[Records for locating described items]
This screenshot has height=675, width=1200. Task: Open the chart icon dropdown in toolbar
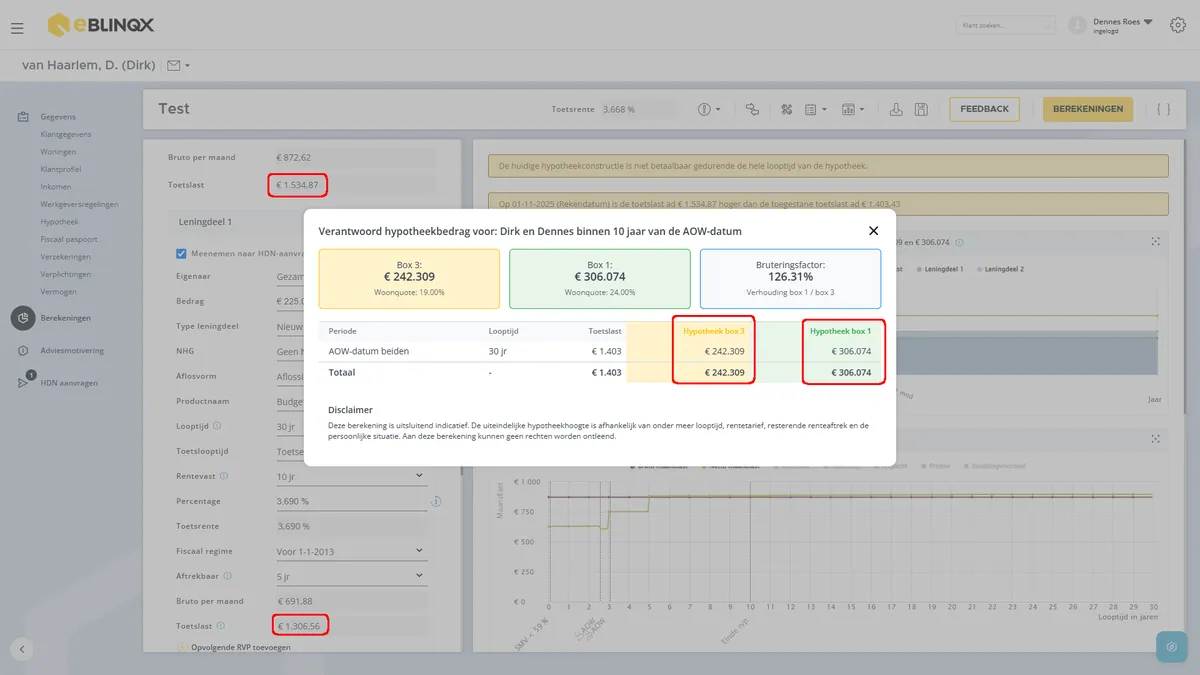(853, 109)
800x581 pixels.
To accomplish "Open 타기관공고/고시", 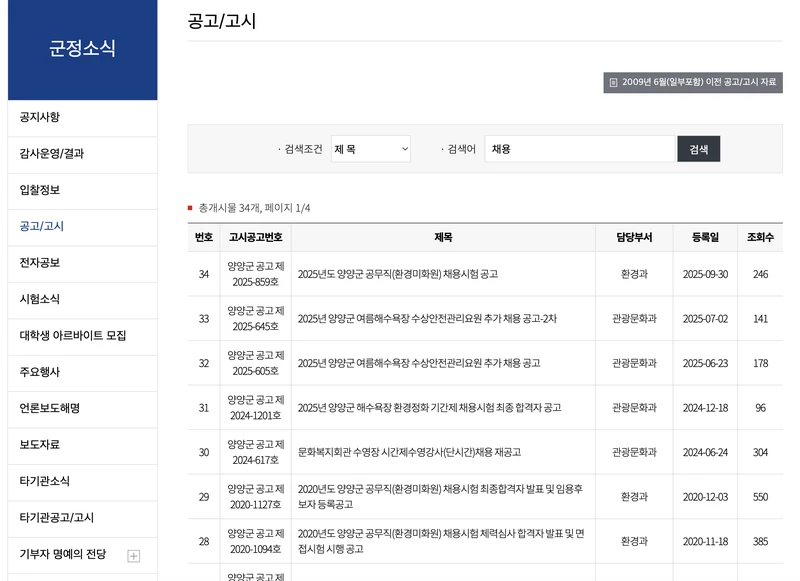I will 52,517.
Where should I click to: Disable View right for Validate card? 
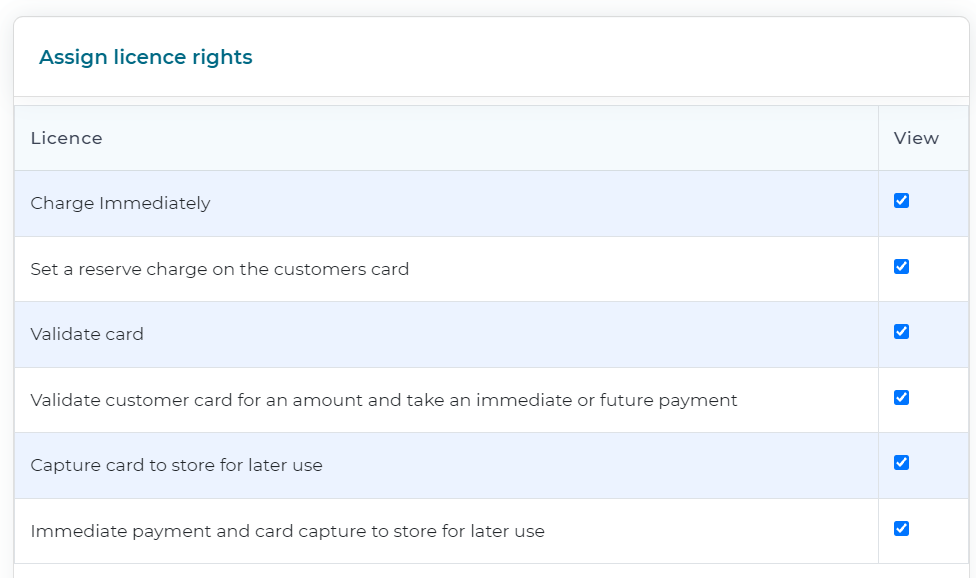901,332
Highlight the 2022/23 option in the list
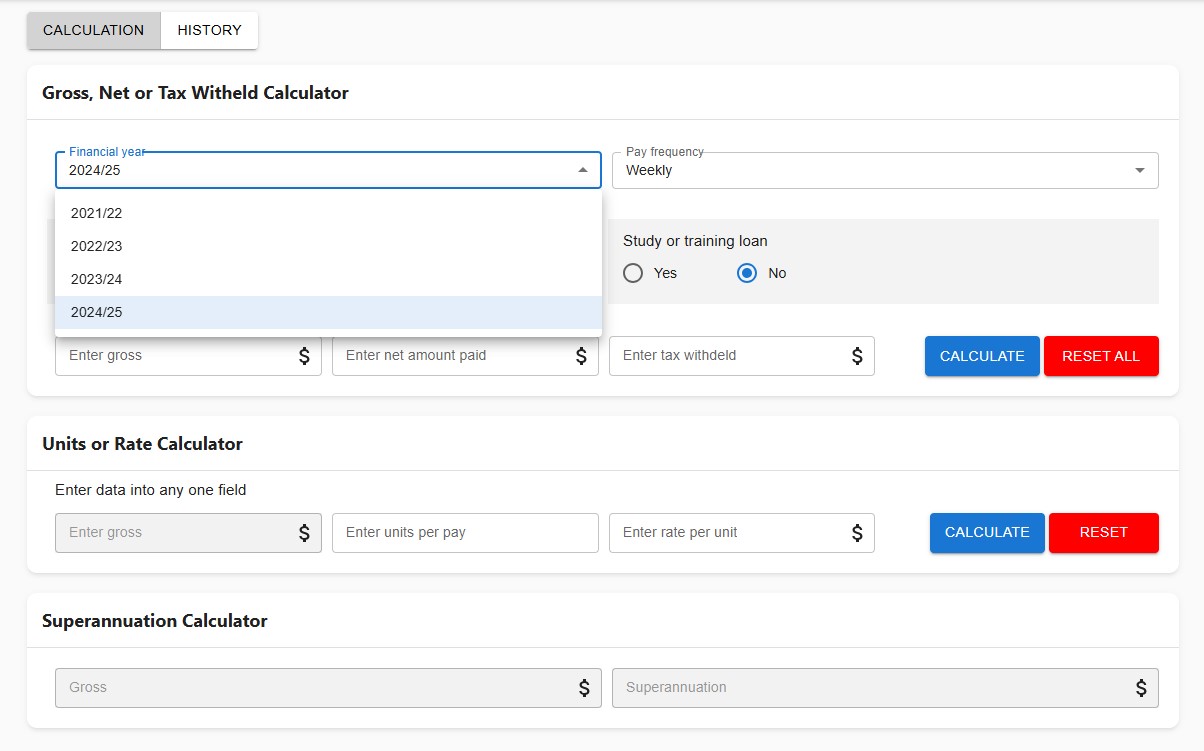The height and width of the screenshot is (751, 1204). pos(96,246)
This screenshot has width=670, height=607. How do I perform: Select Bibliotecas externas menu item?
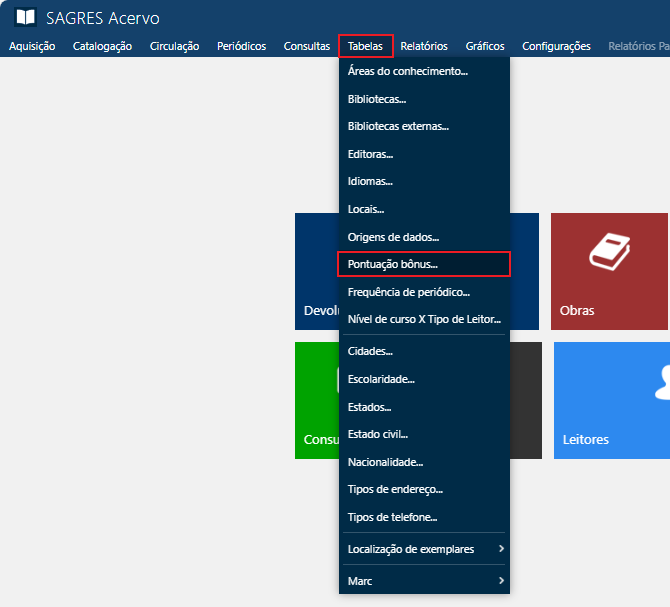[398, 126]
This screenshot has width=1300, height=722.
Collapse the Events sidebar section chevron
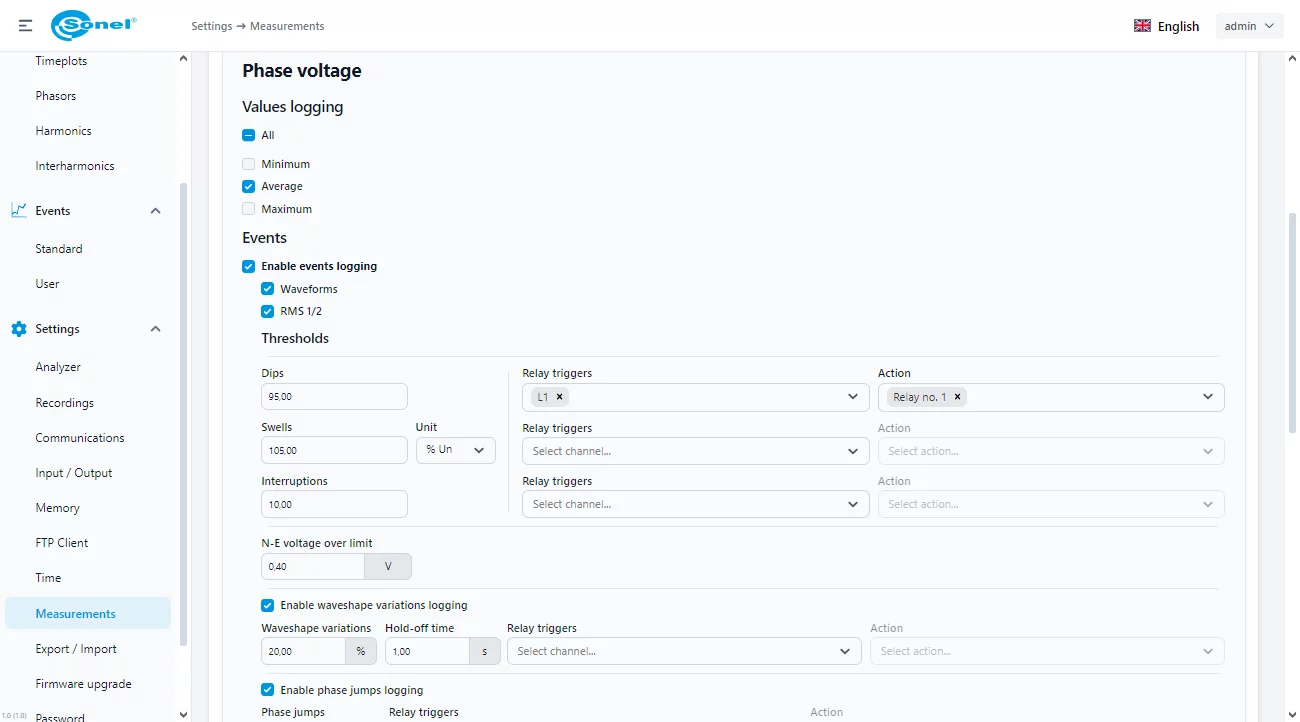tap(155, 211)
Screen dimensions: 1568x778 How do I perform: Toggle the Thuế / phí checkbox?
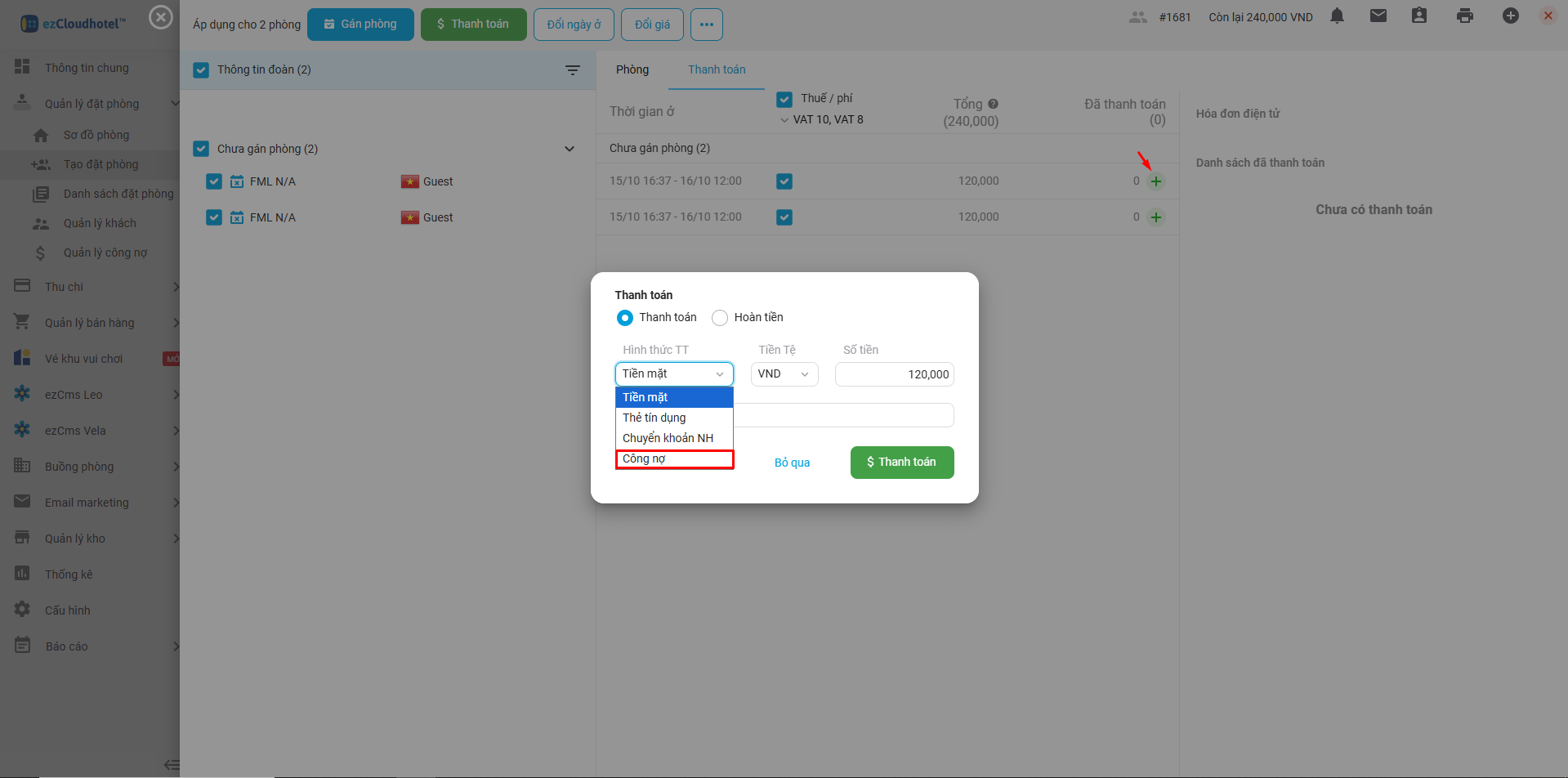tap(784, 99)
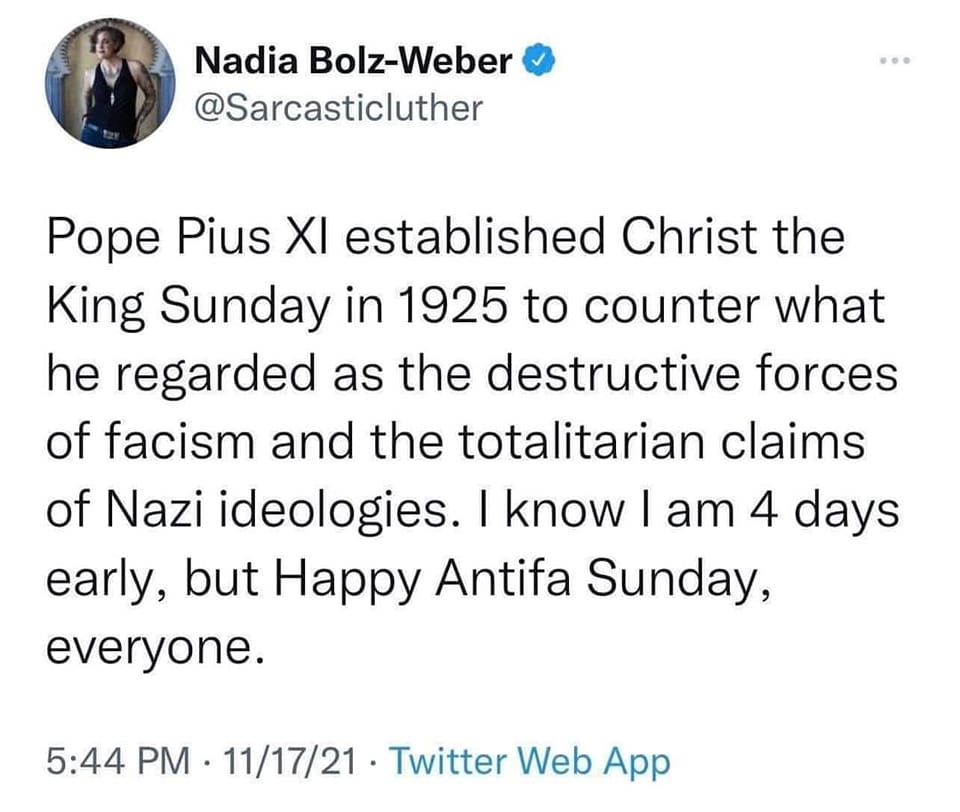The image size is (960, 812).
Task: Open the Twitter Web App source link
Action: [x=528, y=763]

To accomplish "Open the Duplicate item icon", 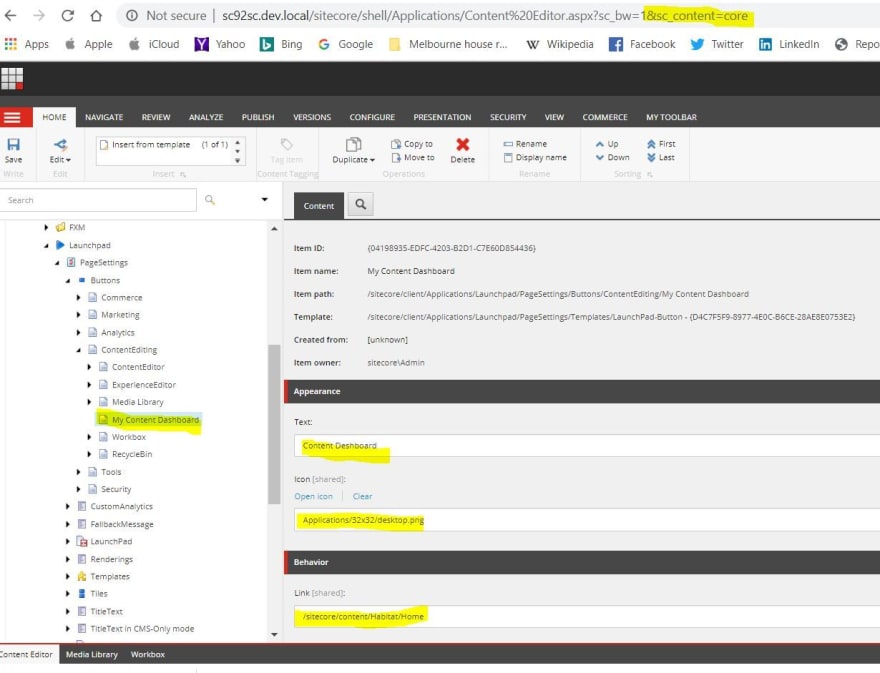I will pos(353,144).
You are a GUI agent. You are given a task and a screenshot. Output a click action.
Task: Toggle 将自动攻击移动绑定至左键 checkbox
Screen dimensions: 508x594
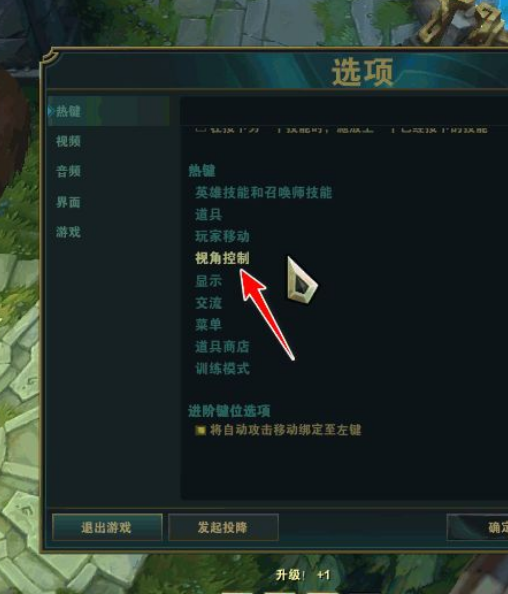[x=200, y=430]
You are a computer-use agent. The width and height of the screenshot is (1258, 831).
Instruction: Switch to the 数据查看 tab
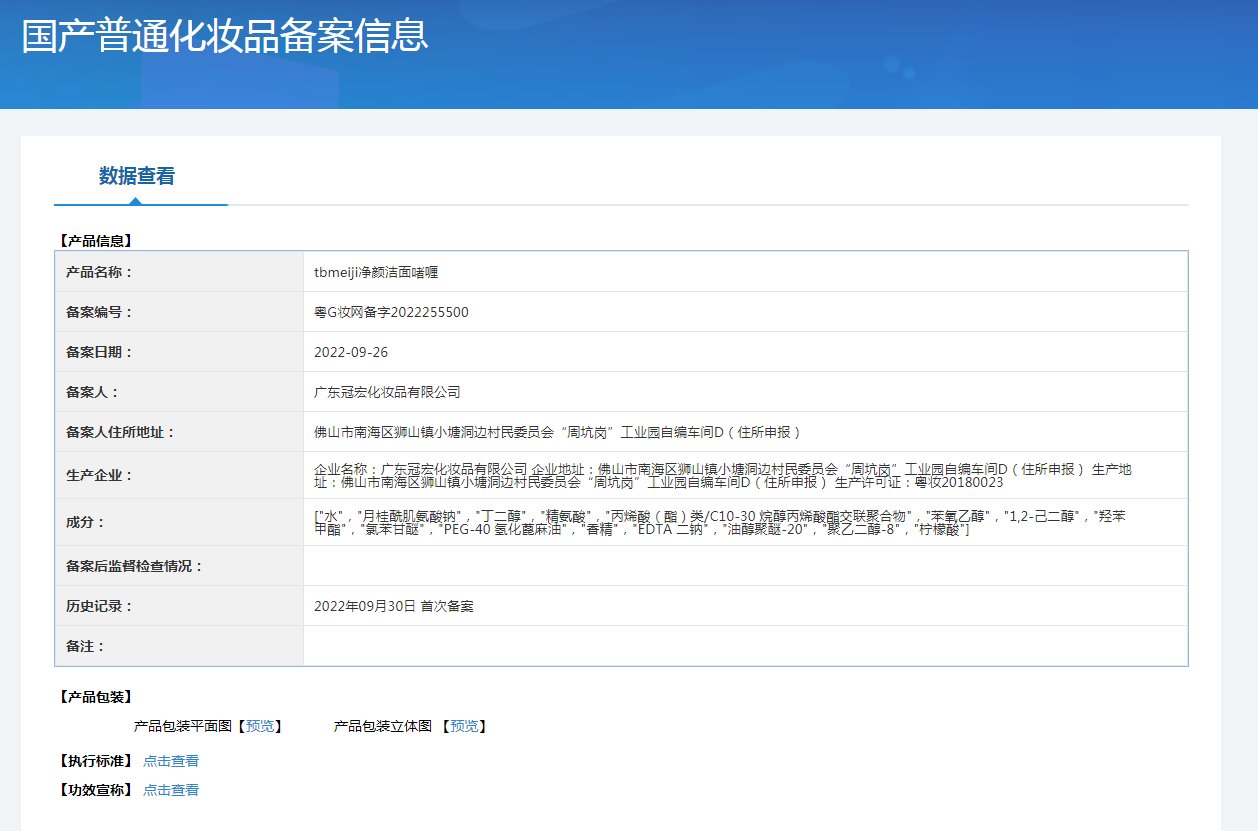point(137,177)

Directive —
How many lines of the data above contain the string "click"? Please treat uppercase and lowercase as different, and reply with the number alone.

Full answer —
2